▶ Exercise prompt:
Reproduce the listing below from the line with "860x921 pixels." to the line with "the jhw9***** review", both lines included, character for character, minus any pictures.

▶ Material to process:
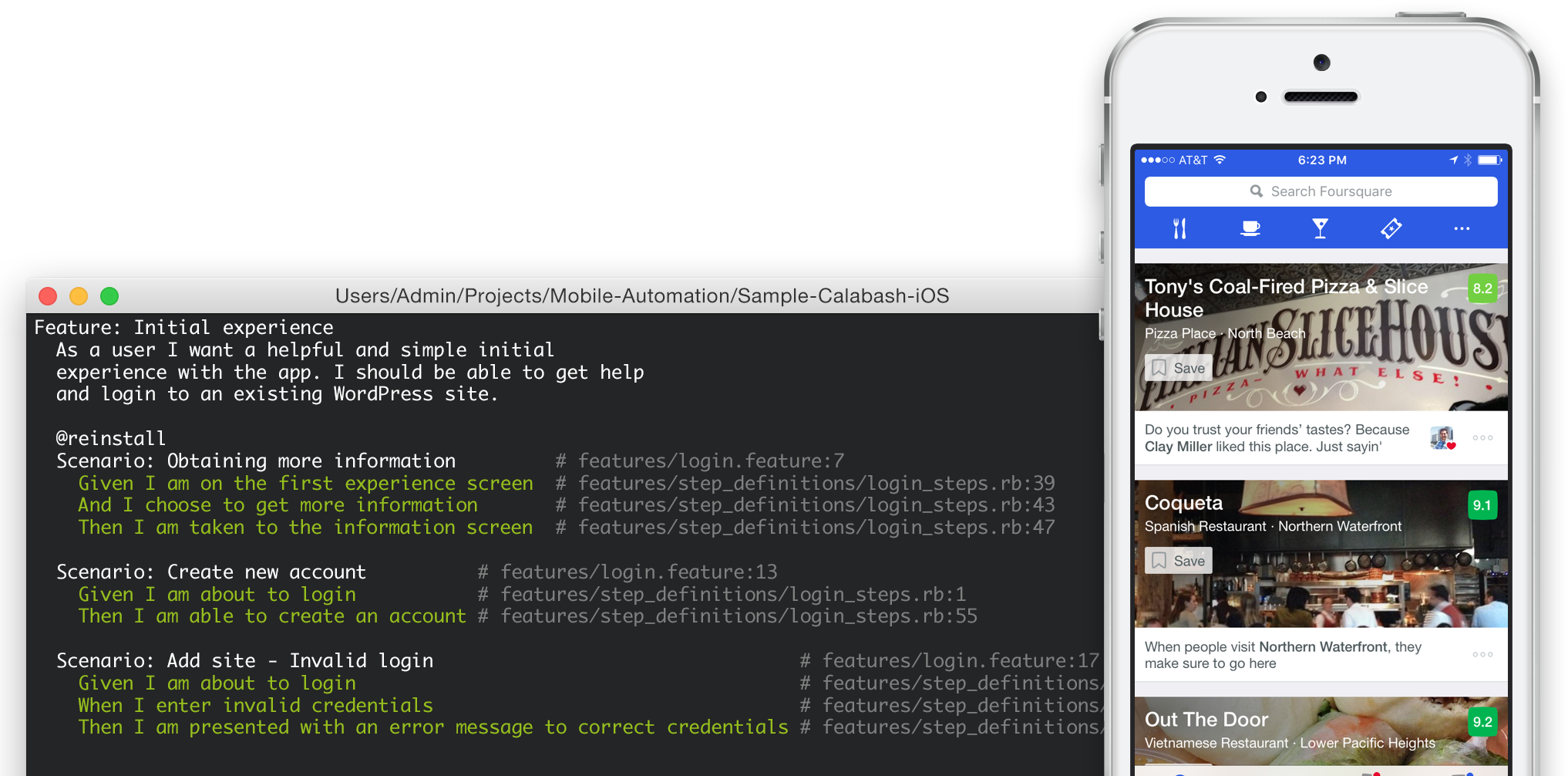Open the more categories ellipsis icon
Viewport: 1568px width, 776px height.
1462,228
--
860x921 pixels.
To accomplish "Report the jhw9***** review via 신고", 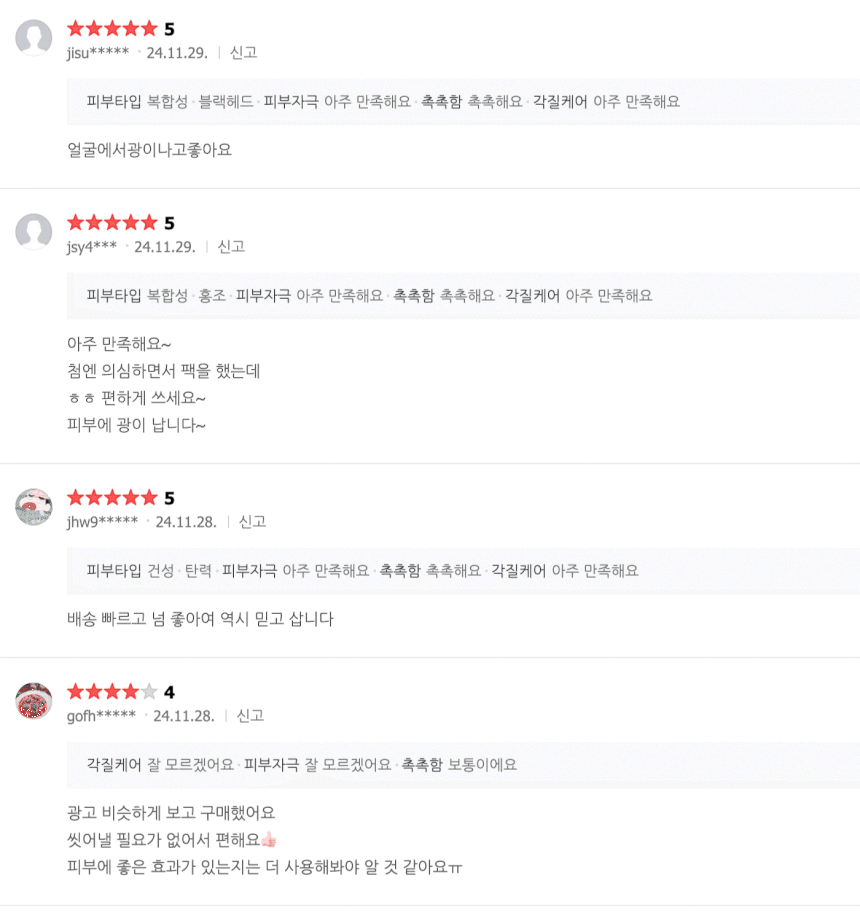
...
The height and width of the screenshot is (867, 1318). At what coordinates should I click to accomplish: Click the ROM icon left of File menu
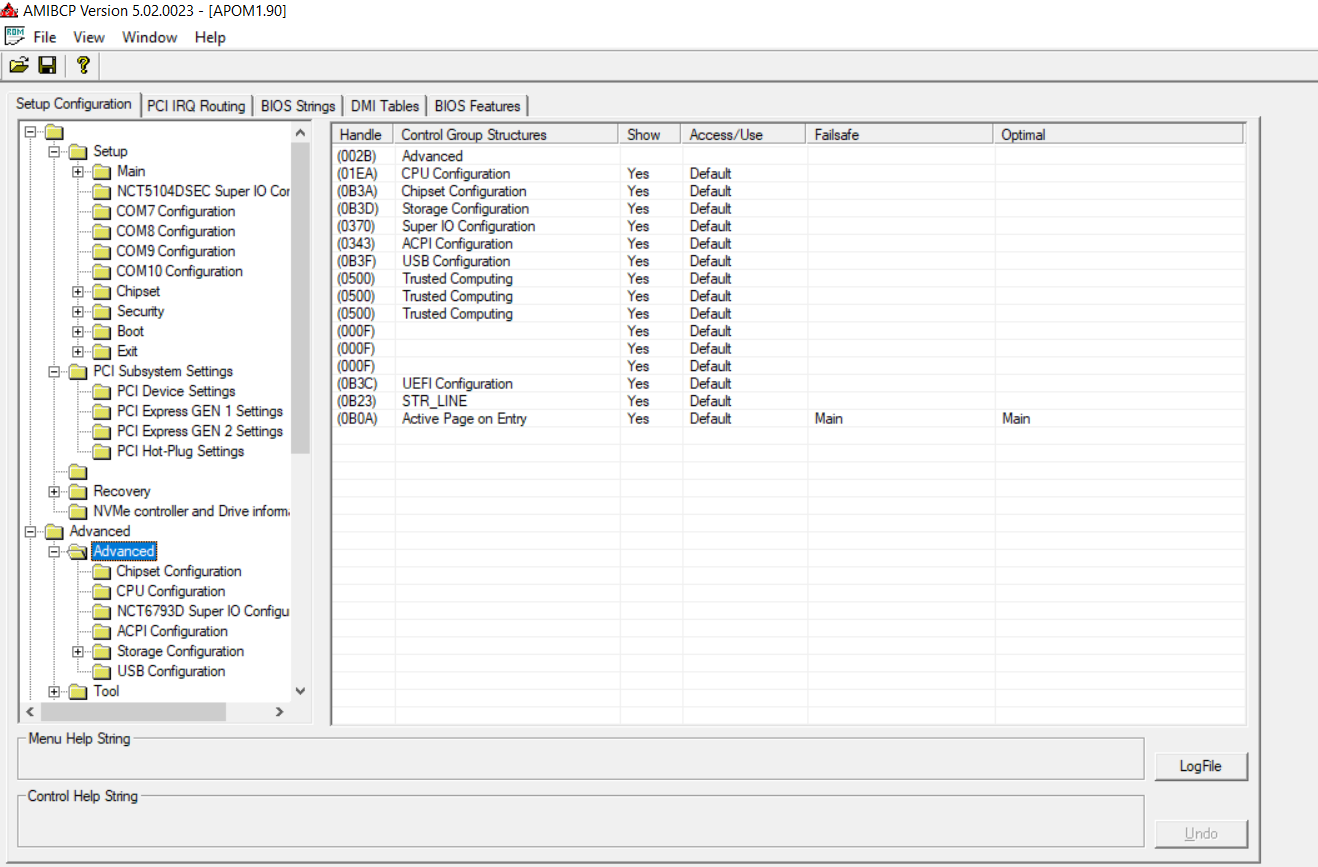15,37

▶ Answer box:
860x921 pixels.
To accomplish "Report the jhw9***** review via 신고", 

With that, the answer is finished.